Fechamento (04/09) | Bolsa fecha perto da estabilidade e em nova baixa; dólar vai a R$ 5,1308
Publicado por: Broadcast Exclusivo
5 minutos
Atualizado em
04/09/2026 às 17:39
Por Patrícia Queiroz, da Broadcast
São Paulo, 04/09/2026 -
Como foi o dia:
A criação de empregos nos Estados Unidos em agosto acima do esperado - foram 162 mil novos postos de trabalho ante projeção de 55 mil vagas - reforçou junto aos investidores a leitura de que o Federal Reserve (Fed, o banco central americano) pode elevar os juros do país já este mês.

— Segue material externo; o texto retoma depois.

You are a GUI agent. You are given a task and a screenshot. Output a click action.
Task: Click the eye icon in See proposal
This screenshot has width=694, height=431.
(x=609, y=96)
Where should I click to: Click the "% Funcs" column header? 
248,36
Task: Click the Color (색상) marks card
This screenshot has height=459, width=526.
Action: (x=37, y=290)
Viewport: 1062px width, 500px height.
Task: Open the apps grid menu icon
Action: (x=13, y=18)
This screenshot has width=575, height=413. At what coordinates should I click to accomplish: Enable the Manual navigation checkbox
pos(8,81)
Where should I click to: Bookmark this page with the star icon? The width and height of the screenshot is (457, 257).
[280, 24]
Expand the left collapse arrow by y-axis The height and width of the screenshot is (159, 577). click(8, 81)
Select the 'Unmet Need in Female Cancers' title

Tal estimativa teve efeito negativo sobre as principais bolsas de Nova York, que devolveram ganhos recentes e recuaram em bloco: o Nasdaq perdeu 0,29%, o S&P 500 caiu 0,38% e o Dow Jones cedeu 0,51%.
No câmbio, a perspectiva de juros mais altos nos EUA deu algum força ao dólar no mercado externo, o que foi replicado aqui. A moeda encerrou a sessão valendo R$ 5,1308, com valorização de 0,52% ante o real.
Já no mercado doméstico, o Ibovespa, que abriu o pregão em baixa, mudou de direção e passou a subir ao longo do dia, ainda que em ritmo lento e com investidores realizando lucros recentes.
Perto do fechamento, voltou ao vermelho e assim seguiu, encerrando os negócios aos 185.147 pontos, em queda marginal de 0,02%.
O tema guerra no Oriente Médio seguiu sob atenção, após novas trocas de ameaças de ataques entre lideranças dos Estados Unidos e o Irã.
Vale lembrar que os mercados brasileiro e americano não operam na próxima segunda-feira, dia 07, por conta dos feriados da Independência e do Dia do Trabalho, respectivamente.
Altas e baixas
Na ponta de altas, Vale (VALE3) subiu 0,22%, em linha com o avanço do minério de ferro no exterior. O mercado também acompanhou a notícia de que a Samarco, a joint venture em partes iguais da mineradora e da BHP, foi condenada pelo rompimento da barragem do Fundão, em Mariana (MG), em novembro de 2015. As absolvições da Vale e da BHP Billiton foram mantidas.
No sentido oposto, Petrobras perdeu entre 0,95% (PETR4) e 1,08% (PETR3), a despeito dos ganhos do petróleo e pressionando o desempenho do Ibovespa. No mesmo setor, Brava (BRAV3) cedeu 4,18%, após divulgar seus dados operacionais de agosto, com queda de 1,2% em relação a julho.
Commodities
Os contratos do petróleo fecharam em alta hoje, com os investidores monitorando os desdobramentos no Oriente Médio depois que as trocas de ataques no Golfo Pérsico voltaram ao radar.
O barril do tipo WTI avançou 0,20%, a US$ 91,48, na Nymex, enquanto o do Brent, na ICE, subiu 0,80%, a US$ 96,28. Na semana, o WTI e o Brent saltaram 9,70% e 9,30%, respectivamente, no maior ganho semanal desde meados de julho.
Segundo os analistas do ANZ, o mercado de energia está entrando em uma fase delicada de adaptação, pois os estoques elevados ajudaram a absorver a crise inicial de oferta, mas o desafio agora é manter o mercado equilibrado à medida que essas reservas vão diminuindo.
Criptomoedas
O Bitcoin operou em baixa hoje, retomando o nível abaixo dos US$ 80 mil após ter tocado sua máxima em três meses. O ativo foi pressionado por uma aversão a risco generalizada após a publicação do payroll americano de agosto, que mostrou um mercado de trabalho mais forte que o esperado e gerou expectativa de uma alta de juros pelo Fed.
O BTC vem apresentando um comportamento semelhante ao do ouro, atuando como um "ativo de refúgio", embora sinais macroeconômicos estejam limitando o interesse dos investidores nessa função, avaliou James Butterfill, da CoinShares.
Segundo a Binance, perto das 16h (em Brasília), o BTC cedia 1,75%, a US$ 79.619, enquanto, na outra ponta, o Ethereum subia 1,40%, a US$ 2.451.